Cloud and the Commonwealth Games

Introduction

Well, unfortunately, in these days of Cloud Computing, we are still faced with IT infrastructures which fail if too many users access them at the same time. This has happened this week with the Glasgow Commonwealth Games, where the ticketing system failed over two days, and then followed by a lock-down for another week before it would be back on-line. To say that this is an embarrassment against the significant investment is an understatement. With Cloud services so inexpensive these days, and the ability to spin-out new instances in the Cloud to cope with the demand, something somewhere didn’t quite integrate well. What is likely is that it was the initially gating of request that brought it down, as the back-end, provided by organisations who are well used to large-scale accesses for ticket should be fairly robust and well tested. The key elements of any system of this sort is to make sure that we avoid Big Bang scenarios, where many users converge on the system at the time, and compete with each other for resources. An obvious solution, without the need for any complex IT architectures, would have been to stagger the sales of each of the events over different time periods, on different days, and inform users well in advance. If possible we estimate demand, and make sure we have tested the infrastructure for that level of demand. Users are also told in advance how the process will be handled, and that the system will be as fair as possible to guide the user to the end result.

The overall problem that we have is that we have a choke point in the system. It is similar to having two wide motorways being linked by a single carriage road. At either end we the potential for good throughput, but the bit in-between provides our choke point, and reduces throughput. If more cars arrive on at the input than are leaving, we can end up with deadlock, which we have seen from the Commonwealth Games ticketing system (Figure 1).

ticket03

Figure 1: Choke point

Load balance and dynamically respond

One of the key things in any Web infrastructure is to have a back-end which can dynamically respond to user demands, especially during peak times, as you often just have one opportunity to gain the user’s trust, so they might feel like they are well supported. In a Cloud environment we can create instances to cope with increased users, where new Web servers are started up if the demand goes too high. With the Commonwealth Games problem, it is likely that the front-end interface to the ticketing back-end was the single point-of-failure, and it couldn’t cope with all the new requests coming in, at the same time.
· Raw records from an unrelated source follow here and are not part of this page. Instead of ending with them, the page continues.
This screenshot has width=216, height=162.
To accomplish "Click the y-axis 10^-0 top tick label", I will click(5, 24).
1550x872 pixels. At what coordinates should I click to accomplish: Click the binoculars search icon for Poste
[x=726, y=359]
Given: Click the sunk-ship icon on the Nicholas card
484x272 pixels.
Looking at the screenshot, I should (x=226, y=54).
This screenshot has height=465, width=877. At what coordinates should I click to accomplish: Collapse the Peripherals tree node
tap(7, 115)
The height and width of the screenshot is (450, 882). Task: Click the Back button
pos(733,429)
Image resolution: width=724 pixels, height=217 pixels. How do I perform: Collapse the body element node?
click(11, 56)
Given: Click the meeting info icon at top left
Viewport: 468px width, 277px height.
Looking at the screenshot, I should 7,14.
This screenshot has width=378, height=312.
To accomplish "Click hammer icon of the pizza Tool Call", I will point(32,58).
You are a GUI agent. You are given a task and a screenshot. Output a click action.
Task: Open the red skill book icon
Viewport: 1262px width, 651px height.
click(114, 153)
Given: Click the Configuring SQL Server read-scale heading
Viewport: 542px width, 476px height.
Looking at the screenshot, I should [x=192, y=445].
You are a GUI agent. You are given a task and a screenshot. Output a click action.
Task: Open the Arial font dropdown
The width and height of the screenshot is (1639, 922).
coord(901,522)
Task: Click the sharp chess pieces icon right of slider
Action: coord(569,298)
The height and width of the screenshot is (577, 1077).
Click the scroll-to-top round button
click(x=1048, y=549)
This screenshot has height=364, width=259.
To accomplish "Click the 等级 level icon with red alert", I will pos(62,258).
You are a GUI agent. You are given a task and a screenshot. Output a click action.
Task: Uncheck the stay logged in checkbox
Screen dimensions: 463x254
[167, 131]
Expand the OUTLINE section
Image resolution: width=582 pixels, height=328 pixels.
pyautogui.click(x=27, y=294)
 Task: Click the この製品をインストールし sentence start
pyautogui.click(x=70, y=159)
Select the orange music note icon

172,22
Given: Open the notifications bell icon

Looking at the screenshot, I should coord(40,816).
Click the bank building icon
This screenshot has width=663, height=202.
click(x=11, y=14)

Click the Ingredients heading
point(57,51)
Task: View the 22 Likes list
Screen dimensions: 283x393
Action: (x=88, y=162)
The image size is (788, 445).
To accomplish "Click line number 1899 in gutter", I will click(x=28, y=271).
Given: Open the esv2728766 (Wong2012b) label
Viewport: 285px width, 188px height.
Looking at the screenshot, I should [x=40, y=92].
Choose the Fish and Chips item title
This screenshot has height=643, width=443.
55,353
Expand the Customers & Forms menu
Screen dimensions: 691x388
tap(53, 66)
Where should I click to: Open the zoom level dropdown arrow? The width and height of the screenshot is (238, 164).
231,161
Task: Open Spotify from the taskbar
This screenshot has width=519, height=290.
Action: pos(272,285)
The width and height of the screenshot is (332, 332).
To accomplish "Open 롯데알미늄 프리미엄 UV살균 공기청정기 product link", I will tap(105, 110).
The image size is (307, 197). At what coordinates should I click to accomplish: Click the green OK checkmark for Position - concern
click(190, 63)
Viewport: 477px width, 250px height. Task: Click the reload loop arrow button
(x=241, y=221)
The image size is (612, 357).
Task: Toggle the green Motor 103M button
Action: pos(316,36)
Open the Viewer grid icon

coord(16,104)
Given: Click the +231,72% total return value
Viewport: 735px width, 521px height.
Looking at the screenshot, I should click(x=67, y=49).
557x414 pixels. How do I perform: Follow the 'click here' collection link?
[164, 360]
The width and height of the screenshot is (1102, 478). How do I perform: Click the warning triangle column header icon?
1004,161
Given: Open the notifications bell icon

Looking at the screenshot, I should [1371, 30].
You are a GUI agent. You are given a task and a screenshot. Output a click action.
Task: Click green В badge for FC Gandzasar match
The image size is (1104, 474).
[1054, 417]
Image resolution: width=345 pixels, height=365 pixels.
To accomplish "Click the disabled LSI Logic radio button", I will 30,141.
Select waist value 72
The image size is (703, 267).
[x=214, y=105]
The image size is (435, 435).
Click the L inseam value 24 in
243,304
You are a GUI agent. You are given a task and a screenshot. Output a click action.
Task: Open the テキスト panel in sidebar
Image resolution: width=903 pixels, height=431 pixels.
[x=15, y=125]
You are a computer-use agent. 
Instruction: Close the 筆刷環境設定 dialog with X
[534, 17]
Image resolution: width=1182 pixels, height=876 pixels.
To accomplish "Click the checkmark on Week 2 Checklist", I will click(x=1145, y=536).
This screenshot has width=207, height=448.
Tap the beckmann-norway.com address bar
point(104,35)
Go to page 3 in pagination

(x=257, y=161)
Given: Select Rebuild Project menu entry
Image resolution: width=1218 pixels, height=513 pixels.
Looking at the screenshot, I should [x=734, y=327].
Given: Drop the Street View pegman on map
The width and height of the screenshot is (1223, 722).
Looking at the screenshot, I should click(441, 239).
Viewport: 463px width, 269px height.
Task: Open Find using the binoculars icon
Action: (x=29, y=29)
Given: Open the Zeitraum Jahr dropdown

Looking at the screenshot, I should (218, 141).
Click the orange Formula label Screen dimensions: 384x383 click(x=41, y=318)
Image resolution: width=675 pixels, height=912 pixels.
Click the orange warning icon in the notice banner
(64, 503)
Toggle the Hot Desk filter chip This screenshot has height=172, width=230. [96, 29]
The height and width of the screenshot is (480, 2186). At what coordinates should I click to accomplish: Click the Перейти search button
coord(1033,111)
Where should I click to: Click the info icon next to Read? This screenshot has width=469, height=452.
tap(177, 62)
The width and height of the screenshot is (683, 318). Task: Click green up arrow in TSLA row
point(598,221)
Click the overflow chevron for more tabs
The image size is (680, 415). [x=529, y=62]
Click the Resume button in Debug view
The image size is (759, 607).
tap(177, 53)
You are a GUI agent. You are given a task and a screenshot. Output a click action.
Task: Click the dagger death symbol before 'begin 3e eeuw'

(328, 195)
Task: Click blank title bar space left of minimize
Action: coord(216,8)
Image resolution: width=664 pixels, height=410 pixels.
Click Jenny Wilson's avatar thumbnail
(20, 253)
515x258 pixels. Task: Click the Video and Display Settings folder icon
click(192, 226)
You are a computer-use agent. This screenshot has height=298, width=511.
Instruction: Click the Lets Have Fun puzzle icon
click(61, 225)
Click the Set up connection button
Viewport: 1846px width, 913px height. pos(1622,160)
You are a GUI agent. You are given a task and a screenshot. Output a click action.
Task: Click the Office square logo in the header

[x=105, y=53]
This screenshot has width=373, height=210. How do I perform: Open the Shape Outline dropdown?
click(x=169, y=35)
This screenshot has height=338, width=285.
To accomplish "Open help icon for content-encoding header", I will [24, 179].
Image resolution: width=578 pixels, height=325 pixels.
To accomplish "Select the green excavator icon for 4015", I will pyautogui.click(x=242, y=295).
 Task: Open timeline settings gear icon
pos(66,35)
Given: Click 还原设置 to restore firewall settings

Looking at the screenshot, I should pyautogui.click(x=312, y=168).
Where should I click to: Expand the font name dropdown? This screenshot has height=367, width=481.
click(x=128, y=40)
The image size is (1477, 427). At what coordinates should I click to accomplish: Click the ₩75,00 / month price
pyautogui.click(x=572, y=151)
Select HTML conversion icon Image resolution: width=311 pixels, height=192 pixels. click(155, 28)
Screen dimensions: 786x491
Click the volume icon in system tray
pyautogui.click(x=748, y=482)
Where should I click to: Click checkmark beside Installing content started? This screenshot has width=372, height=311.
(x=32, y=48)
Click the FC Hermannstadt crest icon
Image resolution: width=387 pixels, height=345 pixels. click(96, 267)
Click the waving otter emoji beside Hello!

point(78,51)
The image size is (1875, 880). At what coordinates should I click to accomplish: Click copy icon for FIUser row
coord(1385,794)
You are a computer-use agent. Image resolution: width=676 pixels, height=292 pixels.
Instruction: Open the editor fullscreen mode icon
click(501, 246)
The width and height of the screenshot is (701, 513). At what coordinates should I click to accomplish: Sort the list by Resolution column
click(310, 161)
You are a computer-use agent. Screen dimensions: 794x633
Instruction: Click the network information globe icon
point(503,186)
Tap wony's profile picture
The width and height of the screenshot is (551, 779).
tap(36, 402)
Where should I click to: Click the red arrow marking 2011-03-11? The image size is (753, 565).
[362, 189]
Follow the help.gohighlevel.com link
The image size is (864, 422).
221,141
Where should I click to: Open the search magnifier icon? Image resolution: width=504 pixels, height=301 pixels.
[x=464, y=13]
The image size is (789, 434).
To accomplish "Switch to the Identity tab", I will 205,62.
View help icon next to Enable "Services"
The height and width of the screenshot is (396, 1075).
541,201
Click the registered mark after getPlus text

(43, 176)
Figure 2 outlines the problem, where the back-end ticketing infrastructure is likely to cope well with large-scale demand for tickets, and can create the processing power to cope with large demands, which are often seen in purchasing tickets on-line. The front-end, the user interface, too, is probably optimized with new Web server instances started-up to cope, but the part in the middle which takes user details is probably the weakest link in the chain, and which hasn’t been tested with large-scale user accesses. This could have been easily fixed by dynamically creating new instances in the Cloud which could cope with the accesses between the front-end, and the back-end.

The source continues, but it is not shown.